Sexy. Celebrity. Selfies.
There's click-bait if I ever saw it.
The thing that really shocked me about Jennifer Lawrence (right) and co in the buff - not that I searched for the pics - wasn't that a hacker found and leaked celebrities' intimate snaps, but just how many people have apparently been doing it.
When did snapping oneself naked become a "thing"? Never has my phone's photo album looked so depressingly dull.
Don't get me wrong. As a megalomaniac, I'm as into my own image as the next guy off TV. I'll walk past a puddle and be lost for 20 minutes, like a puppy in front of a mirror.

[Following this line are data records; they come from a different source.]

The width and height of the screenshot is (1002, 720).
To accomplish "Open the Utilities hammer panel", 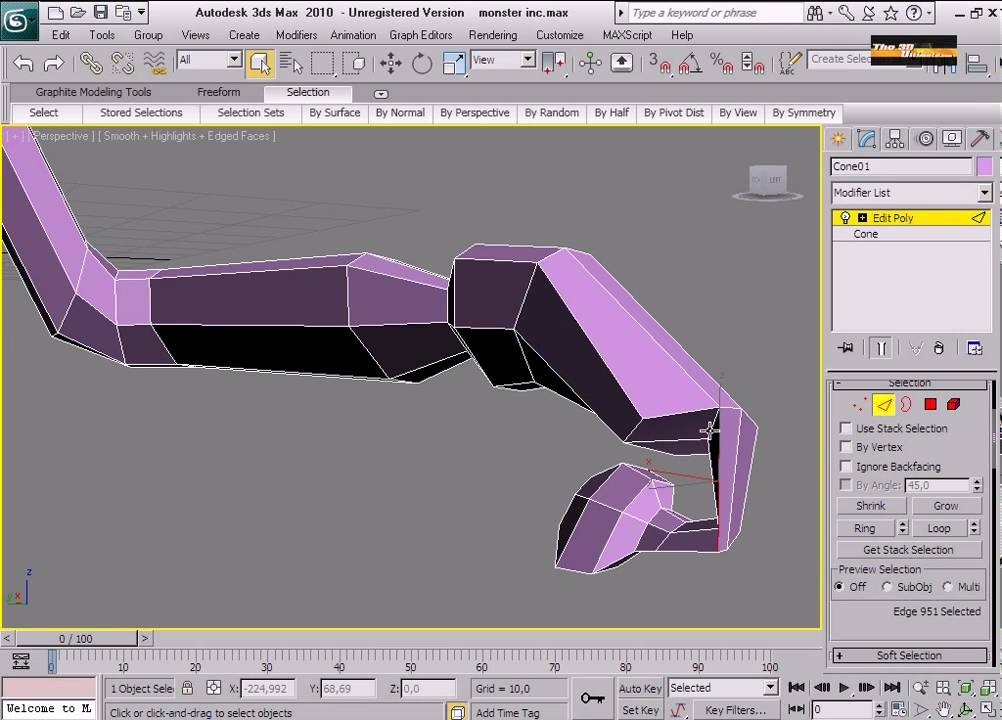I will click(x=980, y=139).
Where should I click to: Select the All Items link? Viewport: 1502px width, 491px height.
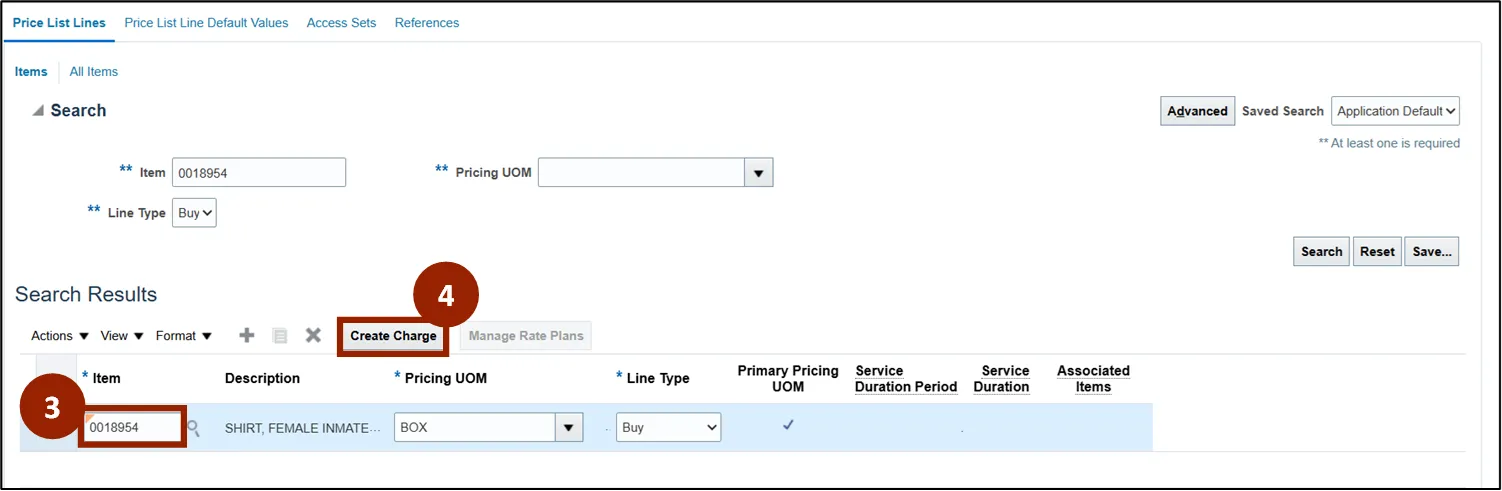pos(94,72)
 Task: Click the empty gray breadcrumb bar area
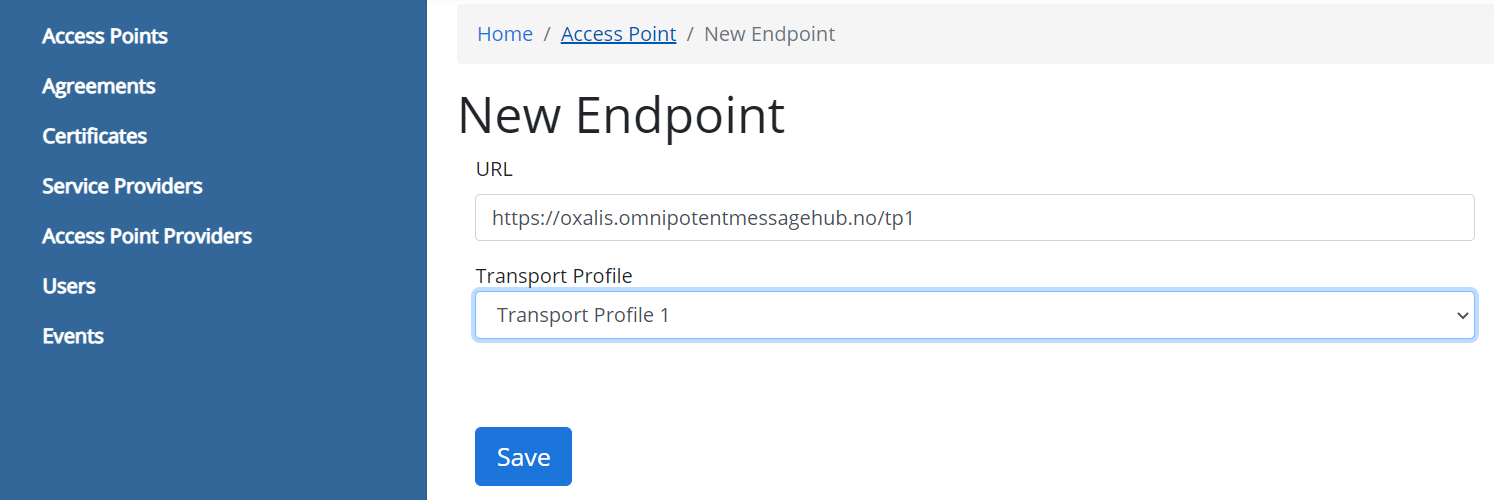pos(1150,34)
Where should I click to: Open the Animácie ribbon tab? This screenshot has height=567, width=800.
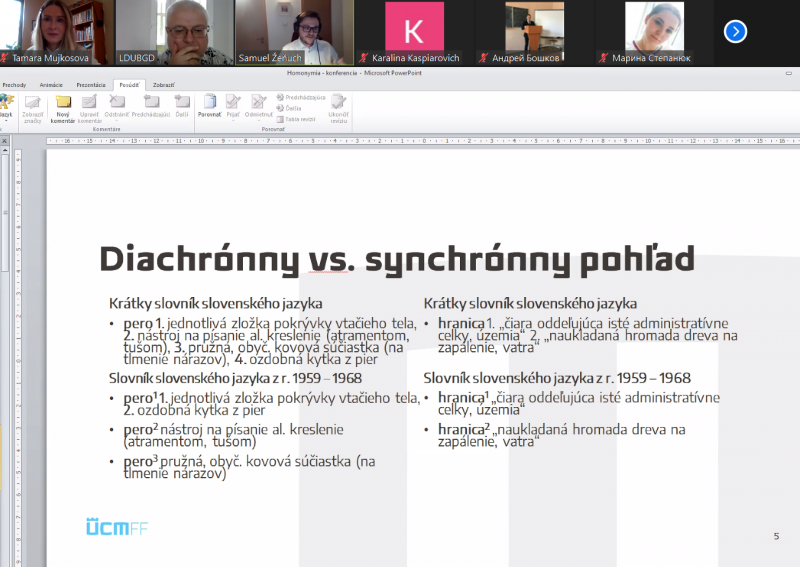point(51,85)
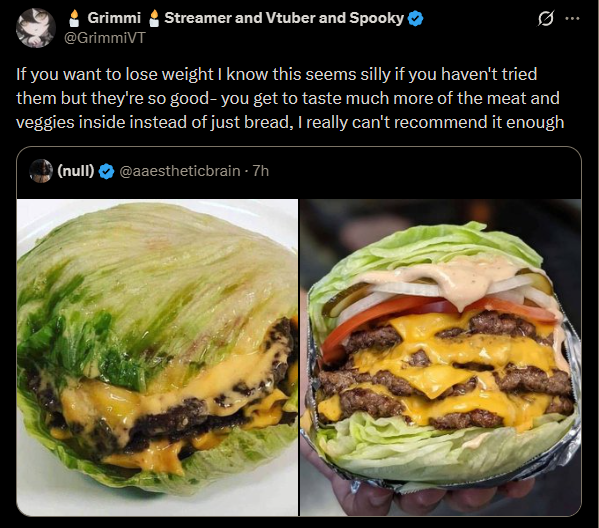The height and width of the screenshot is (528, 599).
Task: Click the Grok slash-circle icon
Action: [x=546, y=18]
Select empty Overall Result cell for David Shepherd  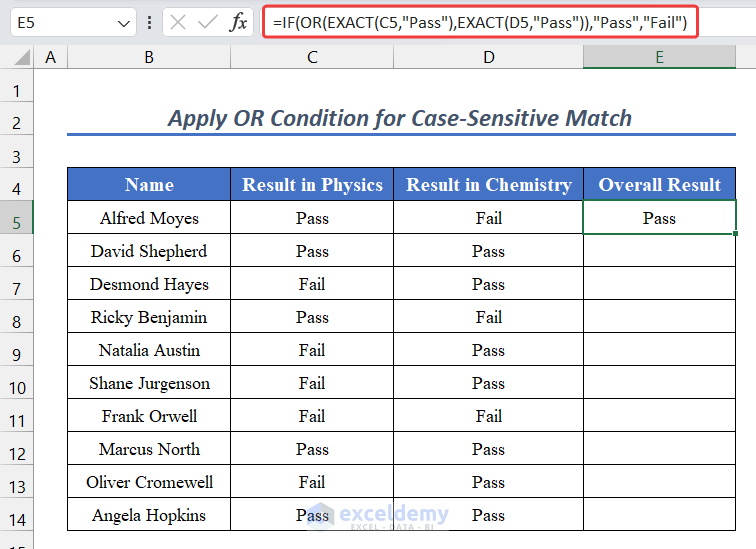tap(659, 251)
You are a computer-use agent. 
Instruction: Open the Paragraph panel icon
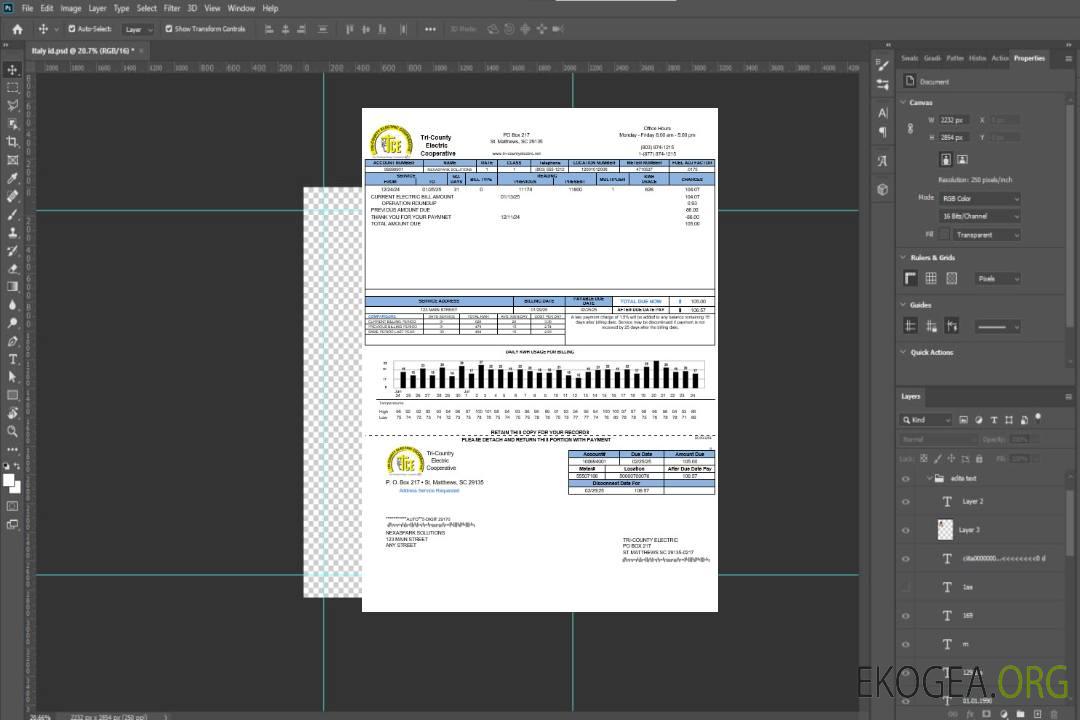click(883, 131)
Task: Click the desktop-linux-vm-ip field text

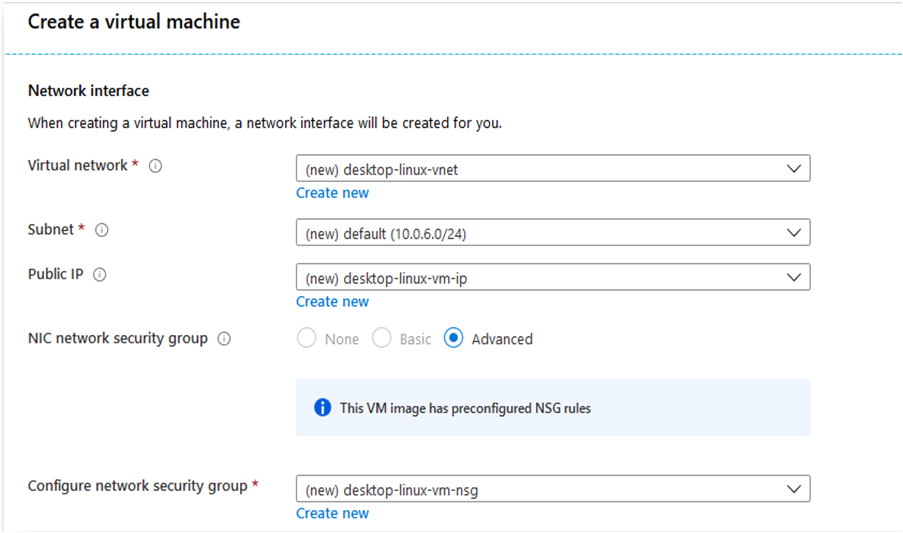Action: (x=386, y=279)

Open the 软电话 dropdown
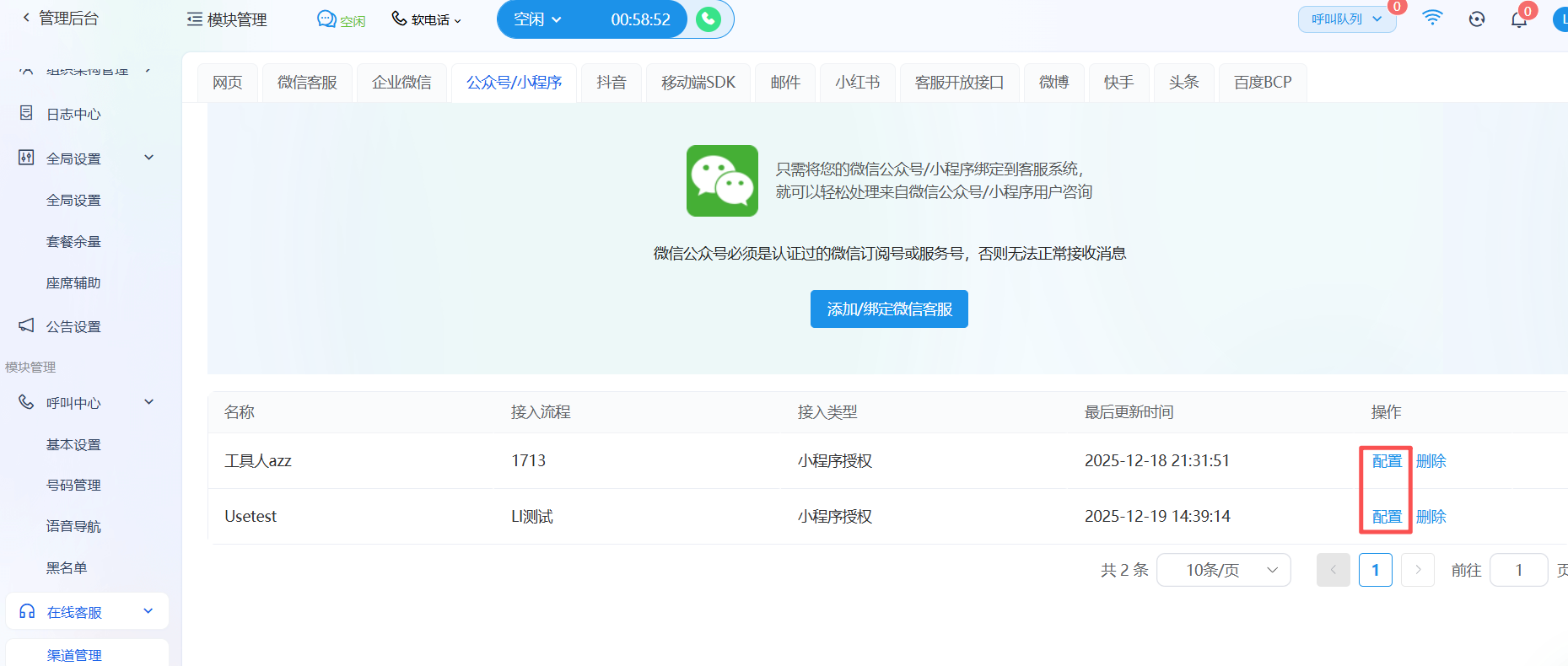click(427, 19)
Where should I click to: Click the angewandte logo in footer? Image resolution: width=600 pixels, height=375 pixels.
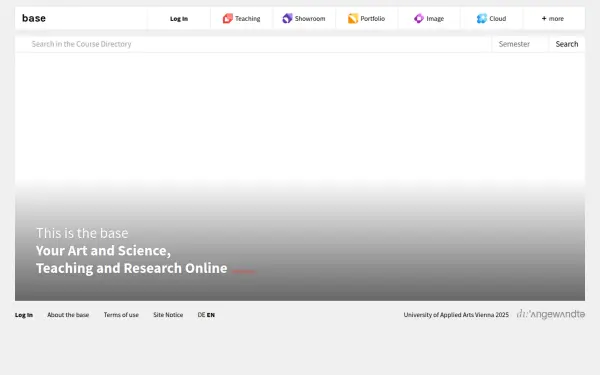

But photograph myself naked? Ahh. Thanks, but I've seen myself naked and, to level with you, it wasn't all I'd hoped it'd be.
I've seen all manner of comparisons this week between hacking for a cause - ie, Dirty Politics - and hacking celebrity nude snaps. Yes, they're both privacy breaches.
Yes, they're both criminal.
But anything involving sex ratchets up the crime, in my book.
I just hope this saga doesn't impact a very 21st-century fad. So you want to snap a Friday-night-fleshy and share it with your love? Go to town.
A world without trust is a world without love and I can think of plenty of unhealthier practices.
But just as with sex itself, it pays to be a bit careful. Everyone is entitled to privacy, but everyone can lock up, too.
I'd rather update my password and be a bit more careful than be forever a prude.